(Stored entries)
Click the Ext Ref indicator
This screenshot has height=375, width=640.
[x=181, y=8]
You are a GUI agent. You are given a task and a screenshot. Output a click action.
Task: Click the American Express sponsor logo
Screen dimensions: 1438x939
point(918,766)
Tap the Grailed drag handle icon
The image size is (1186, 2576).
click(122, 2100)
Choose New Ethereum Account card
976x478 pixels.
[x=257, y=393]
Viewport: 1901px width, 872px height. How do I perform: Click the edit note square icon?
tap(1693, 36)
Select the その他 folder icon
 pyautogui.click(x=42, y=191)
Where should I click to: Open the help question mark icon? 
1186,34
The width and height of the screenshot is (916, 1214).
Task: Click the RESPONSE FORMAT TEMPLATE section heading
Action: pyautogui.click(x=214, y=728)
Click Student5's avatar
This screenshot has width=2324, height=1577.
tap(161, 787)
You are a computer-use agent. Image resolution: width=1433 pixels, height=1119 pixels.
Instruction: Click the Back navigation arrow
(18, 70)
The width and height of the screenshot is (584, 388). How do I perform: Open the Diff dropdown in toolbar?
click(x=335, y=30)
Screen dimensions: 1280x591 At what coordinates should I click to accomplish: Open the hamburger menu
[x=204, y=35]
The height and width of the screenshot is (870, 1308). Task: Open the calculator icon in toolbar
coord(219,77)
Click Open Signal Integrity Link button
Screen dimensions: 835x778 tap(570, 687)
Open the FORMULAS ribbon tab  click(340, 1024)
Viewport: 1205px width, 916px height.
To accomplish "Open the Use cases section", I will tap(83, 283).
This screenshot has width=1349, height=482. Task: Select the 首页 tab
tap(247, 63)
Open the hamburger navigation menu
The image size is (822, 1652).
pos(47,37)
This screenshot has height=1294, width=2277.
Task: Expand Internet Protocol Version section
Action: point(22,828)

Set task: Reproduce all of the stored entries above word for word, keeping every line unchanged and in the same order.

Full answer:
Click the Ext Ref indicator
This screenshot has height=375, width=640.
[x=181, y=8]
You are a GUI agent. You are given a task and a screenshot. Output a click action.
Task: Click the American Express sponsor logo
Screen dimensions: 1438x939
point(918,766)
Tap the Grailed drag handle icon
The image size is (1186, 2576).
click(122, 2100)
Choose New Ethereum Account card
976x478 pixels.
[x=257, y=393]
Viewport: 1901px width, 872px height. How do I perform: Click the edit note square icon?
tap(1693, 36)
Select the その他 folder icon
 pyautogui.click(x=42, y=191)
Where should I click to: Open the help question mark icon? 
1186,34
The width and height of the screenshot is (916, 1214).
Task: Click the RESPONSE FORMAT TEMPLATE section heading
Action: pyautogui.click(x=214, y=728)
Click Student5's avatar
This screenshot has width=2324, height=1577.
tap(161, 787)
You are a computer-use agent. Image resolution: width=1433 pixels, height=1119 pixels.
Instruction: Click the Back navigation arrow
(18, 70)
The width and height of the screenshot is (584, 388). How do I perform: Open the Diff dropdown in toolbar?
click(x=335, y=30)
Screen dimensions: 1280x591 At what coordinates should I click to accomplish: Open the hamburger menu
[x=204, y=35]
The height and width of the screenshot is (870, 1308). Task: Open the calculator icon in toolbar
coord(219,77)
Click Open Signal Integrity Link button
Screen dimensions: 835x778 tap(570, 687)
Open the FORMULAS ribbon tab  click(340, 1024)
Viewport: 1205px width, 916px height.
To accomplish "Open the Use cases section", I will tap(83, 283).
This screenshot has width=1349, height=482. Task: Select the 首页 tab
tap(247, 63)
Open the hamburger navigation menu
The image size is (822, 1652).
pos(47,37)
This screenshot has height=1294, width=2277.
Task: Expand Internet Protocol Version section
Action: point(22,828)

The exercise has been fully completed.